Miss Claire Haggerty non è felice, l’epoca in cui è nata non gli piace. Pertanto cercherà di viaggiare nel futuro sino agli anni 2000. Infine H.G. Wells, il famoso scrittore del romanzo La macchina del tempo, deve fuggire in quanto dal futuro è arrivato un certo Marcus Rhys che vuole rubargli in manoscritto della sua opera. A sua volta Rhys è inseguito dall’ispettore Garrett per crimini commessi in altre epoche.

 

Tre storie le cui trame si intrecciano tra loro con personaggi fittizi o realmente esistiti fra cui Bram Stoker, Henry James e l’Uomo Elefante. L'autore si pone anche la domanda: cosa succede se si cambia la Storia? Lo scopriremo nel sorprendente finale.

 

L’autore. Felix J. Palma, nato in Spagna a Sanlúcar de Barrameda nel 1968, è giornalista e critico letterario. Viene unanimemente riconosciuto dalla critica come uno dei più brillanti scrittori di storie originali. Ha scritto romanzi e racconti vincitori di innumerevoli premi. Frutto di un'elaborazione durata anni, La mappa del tempo gli ha fatto vincere il prestigioso premio Università di Siviglia che gli ha procurato un enorme successo internazionale.

 

La quarta di copertina. Londra, 1896. Il giovane e ricco Andrew Harrington è inconsolabile per la perdita dell’amata Marie, una prostituta uccisa anni prima da Jack lo Squartatore. A un passo dal suicidio però decide di tentare un’ultima, disperata mossa: tornare nel passato per cambiare il corso degli eventi e salvare la donna. In un’epoca di scoperte e invenzioni, questo sembra infatti possibile tanto che una nuova compagnia, la Viaggi Temporali Murray, dichiara di aver realizzato una macchina del tempo, già immaginata un anno prima da H.G. Wells nel suo celebre romanzo.
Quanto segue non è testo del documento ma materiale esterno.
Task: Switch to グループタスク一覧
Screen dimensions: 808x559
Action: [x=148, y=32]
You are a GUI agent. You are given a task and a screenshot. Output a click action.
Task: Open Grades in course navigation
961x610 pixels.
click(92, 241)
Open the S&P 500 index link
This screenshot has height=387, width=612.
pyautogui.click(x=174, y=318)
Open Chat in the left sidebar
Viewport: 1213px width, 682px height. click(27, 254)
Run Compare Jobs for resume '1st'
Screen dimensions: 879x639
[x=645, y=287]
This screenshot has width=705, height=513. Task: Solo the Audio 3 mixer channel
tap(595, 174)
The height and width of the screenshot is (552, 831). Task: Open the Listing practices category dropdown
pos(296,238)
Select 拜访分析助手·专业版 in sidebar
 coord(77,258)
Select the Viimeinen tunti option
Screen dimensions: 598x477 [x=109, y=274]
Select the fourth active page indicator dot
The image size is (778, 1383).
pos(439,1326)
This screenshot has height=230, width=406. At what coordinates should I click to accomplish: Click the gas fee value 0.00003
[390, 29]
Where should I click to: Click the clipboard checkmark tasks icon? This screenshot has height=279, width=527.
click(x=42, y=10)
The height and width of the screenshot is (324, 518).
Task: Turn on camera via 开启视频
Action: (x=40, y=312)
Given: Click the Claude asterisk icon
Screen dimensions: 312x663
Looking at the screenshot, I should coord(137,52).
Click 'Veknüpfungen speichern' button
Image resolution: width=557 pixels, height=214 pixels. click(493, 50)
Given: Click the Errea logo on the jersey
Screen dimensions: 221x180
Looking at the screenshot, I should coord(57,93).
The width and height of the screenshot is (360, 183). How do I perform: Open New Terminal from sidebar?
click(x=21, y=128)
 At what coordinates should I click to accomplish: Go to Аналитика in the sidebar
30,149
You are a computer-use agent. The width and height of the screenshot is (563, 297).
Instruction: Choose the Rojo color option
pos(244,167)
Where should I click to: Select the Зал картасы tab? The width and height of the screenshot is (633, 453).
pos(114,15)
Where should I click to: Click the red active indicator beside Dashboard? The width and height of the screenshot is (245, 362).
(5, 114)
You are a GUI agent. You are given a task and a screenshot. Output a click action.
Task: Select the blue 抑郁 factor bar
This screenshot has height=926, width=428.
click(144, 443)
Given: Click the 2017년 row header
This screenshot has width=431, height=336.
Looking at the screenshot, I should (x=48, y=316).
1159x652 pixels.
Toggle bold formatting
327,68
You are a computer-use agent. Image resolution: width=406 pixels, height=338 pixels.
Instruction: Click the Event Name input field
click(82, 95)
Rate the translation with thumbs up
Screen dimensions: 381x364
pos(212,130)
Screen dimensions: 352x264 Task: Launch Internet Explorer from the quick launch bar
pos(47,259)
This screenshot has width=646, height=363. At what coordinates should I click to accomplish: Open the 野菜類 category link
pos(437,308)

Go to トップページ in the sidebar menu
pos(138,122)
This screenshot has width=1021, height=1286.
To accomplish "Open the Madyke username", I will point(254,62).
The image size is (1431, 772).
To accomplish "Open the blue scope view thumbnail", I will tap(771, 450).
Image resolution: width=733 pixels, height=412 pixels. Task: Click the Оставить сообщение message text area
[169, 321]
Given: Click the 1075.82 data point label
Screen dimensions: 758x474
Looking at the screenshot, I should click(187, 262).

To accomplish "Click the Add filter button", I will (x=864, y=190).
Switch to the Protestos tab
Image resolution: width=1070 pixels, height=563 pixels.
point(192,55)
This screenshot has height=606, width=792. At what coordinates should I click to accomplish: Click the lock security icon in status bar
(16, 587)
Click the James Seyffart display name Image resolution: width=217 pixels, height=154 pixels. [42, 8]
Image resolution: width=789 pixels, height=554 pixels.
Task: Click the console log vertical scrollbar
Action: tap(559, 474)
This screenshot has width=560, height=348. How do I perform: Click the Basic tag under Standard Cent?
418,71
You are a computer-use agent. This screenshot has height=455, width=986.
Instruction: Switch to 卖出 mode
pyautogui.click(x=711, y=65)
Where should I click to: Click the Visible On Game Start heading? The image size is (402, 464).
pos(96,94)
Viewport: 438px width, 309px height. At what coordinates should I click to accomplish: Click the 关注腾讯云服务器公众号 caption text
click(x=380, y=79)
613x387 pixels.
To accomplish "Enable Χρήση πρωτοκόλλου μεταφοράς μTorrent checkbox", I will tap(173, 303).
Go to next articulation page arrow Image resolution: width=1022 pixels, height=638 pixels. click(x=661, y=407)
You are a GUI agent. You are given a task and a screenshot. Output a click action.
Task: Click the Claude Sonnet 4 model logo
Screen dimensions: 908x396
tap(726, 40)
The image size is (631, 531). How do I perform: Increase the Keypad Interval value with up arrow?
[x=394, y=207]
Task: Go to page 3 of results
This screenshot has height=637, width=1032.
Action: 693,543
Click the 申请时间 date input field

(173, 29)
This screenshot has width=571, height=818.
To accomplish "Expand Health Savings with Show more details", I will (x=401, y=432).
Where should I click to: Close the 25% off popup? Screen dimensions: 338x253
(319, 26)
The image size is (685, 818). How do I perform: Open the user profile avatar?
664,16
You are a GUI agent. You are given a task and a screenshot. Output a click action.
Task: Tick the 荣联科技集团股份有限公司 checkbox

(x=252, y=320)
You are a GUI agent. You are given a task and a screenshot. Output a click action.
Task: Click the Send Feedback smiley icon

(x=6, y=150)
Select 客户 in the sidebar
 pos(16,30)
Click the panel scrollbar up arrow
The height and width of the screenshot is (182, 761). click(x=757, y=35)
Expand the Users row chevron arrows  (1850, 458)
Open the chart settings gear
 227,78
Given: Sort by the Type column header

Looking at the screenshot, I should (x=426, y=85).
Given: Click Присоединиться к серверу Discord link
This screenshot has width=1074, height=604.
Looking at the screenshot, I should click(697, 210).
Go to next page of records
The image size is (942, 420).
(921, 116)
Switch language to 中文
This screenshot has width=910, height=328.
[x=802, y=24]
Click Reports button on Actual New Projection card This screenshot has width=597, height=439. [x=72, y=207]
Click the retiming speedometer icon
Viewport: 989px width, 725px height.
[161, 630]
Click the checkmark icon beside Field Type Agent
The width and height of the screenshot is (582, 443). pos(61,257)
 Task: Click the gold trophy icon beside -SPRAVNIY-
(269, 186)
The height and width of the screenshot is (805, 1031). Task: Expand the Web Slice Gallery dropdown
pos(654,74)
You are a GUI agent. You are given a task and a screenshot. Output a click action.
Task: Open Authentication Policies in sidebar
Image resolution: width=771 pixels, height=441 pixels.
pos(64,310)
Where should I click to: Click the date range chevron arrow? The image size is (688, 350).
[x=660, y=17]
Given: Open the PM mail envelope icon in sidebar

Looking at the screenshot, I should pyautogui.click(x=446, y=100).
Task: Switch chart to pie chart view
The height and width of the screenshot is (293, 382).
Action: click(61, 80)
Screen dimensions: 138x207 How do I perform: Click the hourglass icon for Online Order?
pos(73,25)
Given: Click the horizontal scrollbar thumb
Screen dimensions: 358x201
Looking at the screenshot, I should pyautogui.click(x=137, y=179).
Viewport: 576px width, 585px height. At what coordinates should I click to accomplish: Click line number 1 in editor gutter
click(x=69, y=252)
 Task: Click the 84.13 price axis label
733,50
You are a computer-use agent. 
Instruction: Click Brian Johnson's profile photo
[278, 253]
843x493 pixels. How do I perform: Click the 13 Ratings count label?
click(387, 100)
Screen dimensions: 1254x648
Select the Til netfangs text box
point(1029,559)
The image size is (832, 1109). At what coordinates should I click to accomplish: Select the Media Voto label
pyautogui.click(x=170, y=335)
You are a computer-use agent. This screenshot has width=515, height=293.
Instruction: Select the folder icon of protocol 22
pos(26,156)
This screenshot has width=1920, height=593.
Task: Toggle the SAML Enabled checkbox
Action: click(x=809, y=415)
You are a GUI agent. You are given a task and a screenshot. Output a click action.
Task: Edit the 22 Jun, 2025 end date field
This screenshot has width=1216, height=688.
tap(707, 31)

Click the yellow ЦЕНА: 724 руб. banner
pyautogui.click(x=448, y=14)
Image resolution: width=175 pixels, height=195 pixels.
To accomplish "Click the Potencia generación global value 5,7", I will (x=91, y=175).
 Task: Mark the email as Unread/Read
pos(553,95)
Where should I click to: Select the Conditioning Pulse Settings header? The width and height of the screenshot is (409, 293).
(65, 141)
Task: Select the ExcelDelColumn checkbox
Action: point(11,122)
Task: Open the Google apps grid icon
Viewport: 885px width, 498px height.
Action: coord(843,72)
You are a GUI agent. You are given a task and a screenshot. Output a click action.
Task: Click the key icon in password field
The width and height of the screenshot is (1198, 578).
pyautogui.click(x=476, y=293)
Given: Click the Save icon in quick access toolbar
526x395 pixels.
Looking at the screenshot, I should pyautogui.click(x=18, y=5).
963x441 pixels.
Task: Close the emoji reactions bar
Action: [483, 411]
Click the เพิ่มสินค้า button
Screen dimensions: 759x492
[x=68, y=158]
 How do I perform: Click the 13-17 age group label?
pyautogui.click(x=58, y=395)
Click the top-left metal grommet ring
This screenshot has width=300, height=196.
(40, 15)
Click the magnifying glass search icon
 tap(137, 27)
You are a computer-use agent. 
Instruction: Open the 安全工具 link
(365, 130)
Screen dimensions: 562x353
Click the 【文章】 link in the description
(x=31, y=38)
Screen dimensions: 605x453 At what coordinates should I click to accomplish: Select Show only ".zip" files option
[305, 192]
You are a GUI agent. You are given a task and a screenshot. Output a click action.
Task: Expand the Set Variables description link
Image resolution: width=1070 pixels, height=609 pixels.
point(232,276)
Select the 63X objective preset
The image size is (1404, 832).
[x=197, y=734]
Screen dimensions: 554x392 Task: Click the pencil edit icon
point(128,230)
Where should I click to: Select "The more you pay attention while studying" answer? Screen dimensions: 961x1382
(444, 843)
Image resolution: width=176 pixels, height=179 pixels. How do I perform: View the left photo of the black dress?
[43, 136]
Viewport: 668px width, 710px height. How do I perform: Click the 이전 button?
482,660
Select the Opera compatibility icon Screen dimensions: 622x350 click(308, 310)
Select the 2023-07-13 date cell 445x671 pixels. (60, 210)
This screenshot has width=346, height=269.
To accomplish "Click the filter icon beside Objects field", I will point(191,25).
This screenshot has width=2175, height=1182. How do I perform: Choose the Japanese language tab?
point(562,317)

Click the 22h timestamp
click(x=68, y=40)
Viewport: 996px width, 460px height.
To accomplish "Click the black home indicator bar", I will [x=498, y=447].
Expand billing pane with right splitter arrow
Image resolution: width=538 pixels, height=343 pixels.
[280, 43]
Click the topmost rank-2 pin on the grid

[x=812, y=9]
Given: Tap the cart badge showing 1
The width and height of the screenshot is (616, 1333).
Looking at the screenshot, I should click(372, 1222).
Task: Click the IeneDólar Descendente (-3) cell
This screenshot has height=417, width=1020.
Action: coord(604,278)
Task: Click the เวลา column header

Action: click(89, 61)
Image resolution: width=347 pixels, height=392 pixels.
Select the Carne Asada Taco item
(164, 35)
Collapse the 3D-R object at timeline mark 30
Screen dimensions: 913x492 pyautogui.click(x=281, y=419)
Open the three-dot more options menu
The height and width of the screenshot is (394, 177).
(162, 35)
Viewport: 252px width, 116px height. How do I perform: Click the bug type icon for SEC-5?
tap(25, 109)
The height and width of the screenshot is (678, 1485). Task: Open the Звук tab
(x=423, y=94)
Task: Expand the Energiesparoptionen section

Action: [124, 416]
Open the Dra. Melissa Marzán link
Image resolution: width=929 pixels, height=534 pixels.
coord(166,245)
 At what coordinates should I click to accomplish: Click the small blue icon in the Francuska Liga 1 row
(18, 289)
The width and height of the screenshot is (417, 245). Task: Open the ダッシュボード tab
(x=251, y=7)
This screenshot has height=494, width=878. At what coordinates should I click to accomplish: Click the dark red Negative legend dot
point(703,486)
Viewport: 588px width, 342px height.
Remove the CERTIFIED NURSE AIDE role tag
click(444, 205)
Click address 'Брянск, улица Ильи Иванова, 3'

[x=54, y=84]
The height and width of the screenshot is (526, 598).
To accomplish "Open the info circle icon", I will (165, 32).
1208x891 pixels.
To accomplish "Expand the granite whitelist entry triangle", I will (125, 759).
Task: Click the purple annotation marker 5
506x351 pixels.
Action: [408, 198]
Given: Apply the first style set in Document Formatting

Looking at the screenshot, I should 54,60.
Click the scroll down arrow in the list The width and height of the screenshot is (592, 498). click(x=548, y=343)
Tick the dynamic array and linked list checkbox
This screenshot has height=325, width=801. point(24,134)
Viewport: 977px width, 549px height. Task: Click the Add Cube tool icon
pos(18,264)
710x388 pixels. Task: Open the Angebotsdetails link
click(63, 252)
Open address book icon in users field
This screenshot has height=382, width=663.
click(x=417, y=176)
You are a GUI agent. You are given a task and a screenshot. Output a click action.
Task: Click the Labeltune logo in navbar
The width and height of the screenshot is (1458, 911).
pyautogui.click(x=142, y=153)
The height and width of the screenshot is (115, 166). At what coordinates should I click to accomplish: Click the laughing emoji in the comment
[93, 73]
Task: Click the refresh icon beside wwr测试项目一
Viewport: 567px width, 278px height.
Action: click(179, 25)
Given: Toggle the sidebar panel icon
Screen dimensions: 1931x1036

Ma i viaggi nel tempo hanno effetti imprevisti: lo scrittore stesso è minacciato da un ciarlatano arrivato dal futuro, Marcus Rhys, che tenta di rubargli il manoscritto della sua ultima opera. Rhys è a sua volta inseguito dall’ispettore Garrett, che lo ritiene responsabile di una serie di crimini compiuti con armi misteriose. A servirsi del prodigioso apparecchio c’è anche l’eccentrica Claire Haggerty che, per scappare dalla rigida morale vittoriana, si sposta nell’anno 2000, dove incontra finalmente l’uomo della sua vita. Per tutti è solo una questione di tempo: sfuggirgli, trasformarlo, modificarlo potrebbe offrire loro l’unica possibilità di cambiare il proprio destino. Vincitore del prestigioso premio Università di Siviglia per la Letteratura, clamoroso successo di vendite in Spagna e Germania, in uscita in oltre trenta Paesi, questo appassionante, sofisticato e indimenticabile romanzo trascina il lettore in una "frenetica, esuberante storia di amori, omicidi e ciarlataneria" in un ipnotico equilibrio tra passato e futuro, realtà e finzione. L’autore costruisce con straordinaria abilità un caleidoscopico intreccio ricco di suspense e romanticismo, mistero e umorismo, in cui agiscono protagonisti di fantasia e personaggi reali come H.G. Wells, Jack lo Squartatore, Bram Stoker, Henry James e l’Uomo Elefante, fino al magnifico e sorprendente finale.

 

Fèlix J. Palma, La mappa del tempo (El mapa del tiempo, 2008)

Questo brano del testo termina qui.